# PASSAGE GIVEN
# # # #

Re: [DISCUSS][Java] Support non-nullable vectors

Posted by Brian Hulette <hu...@gmail.com>.
> And there is a "nullable" metadata-only flag at the
> Field level. Could the same kinds of optimizations be implemented in
> Java without introducing a "nullable" concept?

Note Liya Fan did suggest pulling the nullable flag from the Field when the
vector is created in item (1) of the proposed changes.

Brian

On Wed, Mar 11, 2020 at 5:54 AM Fan Liya <li...@gmail.com> wrote:

> Hi Micah,
>
> Thanks a lot for your valuable comments. Please see my comments inline.
>
> > I'm a little concerned that this will change assumptions for at least
> some
> > of the clients using the library (some might always rely on the validity
> > buffer being present).
>
> I can understand your concern and I am also concerned.
> IMO, the client should not depend on this assumption, as the specification
> says "Arrays having a 0 null count may choose to not allocate the validity
> bitmap." [1]
> That being said, I think it would be safe to provide a global flag to
> switch on/off the feature (as you suggested).
>
> > I think this is a good feature to have for the reasons you mentioned. It
> > seems like there would need to be some sort of configuration bit to set
> for
> > this behavior.

# # # #

# RECORDED DATA
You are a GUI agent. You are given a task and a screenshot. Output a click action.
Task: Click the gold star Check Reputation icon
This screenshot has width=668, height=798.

# # # #

# PROBLEM DESCRIPTION
Translate this sentence from the mailing-list reply about non-nullable vectors in Java into German: "That being said, I think it would be safe to provide a global flag to switch on/off the feature (as you suggested)."

# SOLUTION FOR THIS EXERCISE
Trotzdem denke ich, dass es sicher wäre, ein globales Flag bereitzustellen, um die Funktion ein- bzw. auszuschalten (wie du vorgeschlagen hast).